My 3.5% 5/1 ARM only costs me less than 3% every year after tax benefits, so why should I be any eager to pay more than the minimal? I can easily move the money to other markets for better gains, or, stay on the conservative side, to keep in money markets and improve my liquidity.
Myth 3: You need a big down payment.
Many new mortgage products will only require 5% down payment or even less. Just be patient for comparison shopping.
Myth 4: You're stuck with PMI.
If you cannot put 20% down payment, use piggyback financing to avoid private mortgage insurance (PMI). Piggyback financing adds a second mortgage to the usual 80% primary mortgage and give you more down payment flexibility without the PMI burden.

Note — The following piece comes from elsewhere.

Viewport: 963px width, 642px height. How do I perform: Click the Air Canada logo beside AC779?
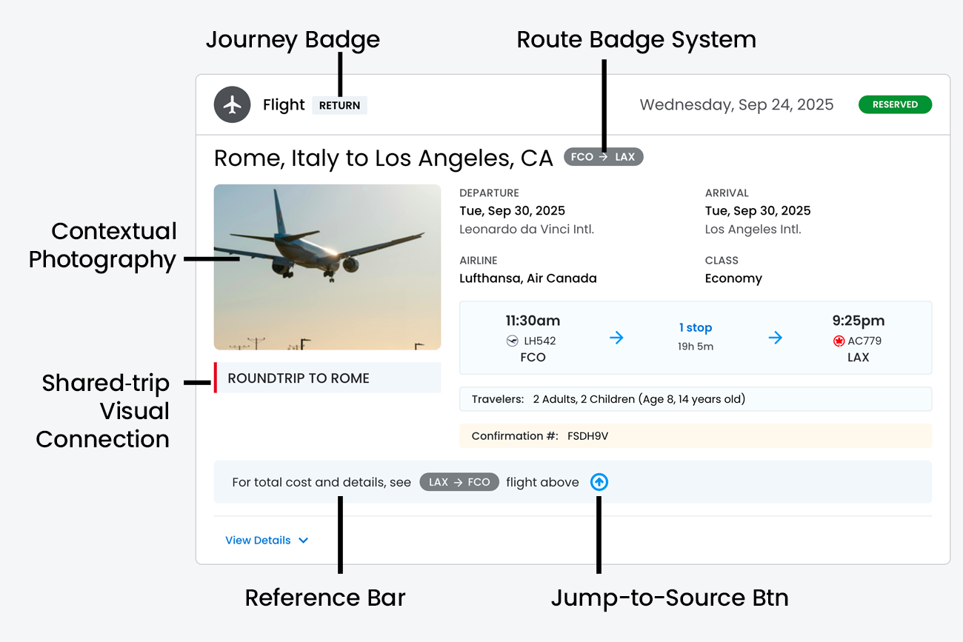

Myth 5: Dinged credit? No mortgage for you!
People with imperfect credit now receive warm welcome from mortgage brokers. These guys want to help you (and help themselves).
Myth 6: Refinancing means a new 30-year countdown.
Refinancing does not automatically mean you will start over the 30-year cycle again. Ask your broker for customized products so that you can pay off your loan earlier and still enjoy the lower rate. Or, continue to make the original monthly payment after refinancing and you will be the 100% owner of your property much sooner.